To compound this, the charity adds that the government’s proposals for planning reform threaten to damage the natural world even more. It says that all areas of national and local governments can benefit from working with nature while helping to restore it. It suggests:

  • Treasury: Research shows investing in nature will bring good jobs to the places that need them most. An investment plan in the environment can provide the new jobs and skills needed to tackle the nature and climate crisis. Surrey Wildlife Trust’s ‘Naturally Richer Holmesdale’ project, for example, has shown how repairing nature can help drive economic recovery.
  • Housing: New development should integrate nature into designs for new housing while also making communities more attractive and healthier places in which to live. In Gloucestershire, the local Wildlife Trust has worked in partnership to set new standards to define what good green infrastructure looks like. So far, more than 30,000 homes have been accredited using these ‘Building with Nature’ standards. These standards need to be adopted at scale.
  • Health: Equal access to wild places is vital because such places provide a natural health service. Investing in nature-based activities improves people’s skills and confidence, helping them get into employment and stay active. Lancashire Wildlife Trust’s MyPlace scheme, for example, empowers people, improves their well-being, and saves the NHS money.
  •  Planning: Nature should be integrated into new developments and a new designation is needed for land that is put aside for nature’s recovery – wild belt.
  •  Safeguarding the sea: If offshore renewable energy is developed without strenuous efforts to minimise negative impacts on marine ecosystems it will damage the ability of underwater habitats to help tackle climate change. About 30 per cent of the protected sites network should be designated as Highly Protected Marine Areas as a matter of urgency. The sea must be protected for wildlife and for the carbon its habitats can store.
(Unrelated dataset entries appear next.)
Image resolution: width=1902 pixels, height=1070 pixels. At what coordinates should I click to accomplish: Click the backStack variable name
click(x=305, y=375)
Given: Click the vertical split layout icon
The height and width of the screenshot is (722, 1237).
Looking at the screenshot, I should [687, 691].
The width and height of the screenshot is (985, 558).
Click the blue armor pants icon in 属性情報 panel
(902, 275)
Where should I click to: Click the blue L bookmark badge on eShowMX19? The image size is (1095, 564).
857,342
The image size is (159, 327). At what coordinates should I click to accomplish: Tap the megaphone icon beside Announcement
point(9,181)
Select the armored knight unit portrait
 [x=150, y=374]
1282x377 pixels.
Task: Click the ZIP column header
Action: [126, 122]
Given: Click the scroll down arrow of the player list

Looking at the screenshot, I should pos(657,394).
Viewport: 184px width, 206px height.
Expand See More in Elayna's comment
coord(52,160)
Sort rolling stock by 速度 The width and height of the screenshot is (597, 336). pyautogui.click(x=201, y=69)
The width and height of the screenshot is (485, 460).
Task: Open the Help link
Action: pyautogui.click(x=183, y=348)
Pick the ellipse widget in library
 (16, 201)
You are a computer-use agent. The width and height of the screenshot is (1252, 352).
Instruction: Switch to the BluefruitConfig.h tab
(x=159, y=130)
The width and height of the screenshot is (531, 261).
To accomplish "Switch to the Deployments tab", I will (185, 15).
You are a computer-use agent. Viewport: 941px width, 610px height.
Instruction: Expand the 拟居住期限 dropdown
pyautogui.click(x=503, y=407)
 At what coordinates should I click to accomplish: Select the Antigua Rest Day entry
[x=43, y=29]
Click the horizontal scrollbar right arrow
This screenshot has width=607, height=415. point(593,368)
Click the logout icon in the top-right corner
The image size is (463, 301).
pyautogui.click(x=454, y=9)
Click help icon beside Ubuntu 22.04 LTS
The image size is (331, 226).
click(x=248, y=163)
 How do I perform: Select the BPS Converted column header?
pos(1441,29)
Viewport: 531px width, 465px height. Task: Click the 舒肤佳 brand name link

Craig Bennett, chief executive of The Wildlife Trusts, said: “Ultimately, our economy is a wholly owned subsidiary of nature and not the other way around. Everything we hold dear – our health, homes and livelihoods – depends on what nature provides. It’s time we recognise this and behave accordingly.

“Nature is our strongest ally in building a resilient recovery after Covid-9 – but for too long, decisions have come at the expense of the natural world, and the amount we spend on activities which damage nature still far outstrips our spending to restore it.

“We must halt old-fashioned business-as-usual, and stop wasting public money on the polluting infrastructure of the past, such as £27 billion on new roads, and invest instead in green infrastructure. This means restoring wild places for wildlife, flood prevention, storing carbon, and to improve our physical and mental wellbeing.

“Rather than proposed measures to weaken our planning system, we need it strengthened so that it stops badly planned developments and rewards good development that protects and enhances nature and improves people’s lives. The next 10 years must be a time of renewal, of rewilding our lives, of green recovery – not just more of the same old thinking.”

A Wilder Recovery: How to Build Back Smarter, Stronger and Greener can be found on The Wildlife Trusts website (pdf).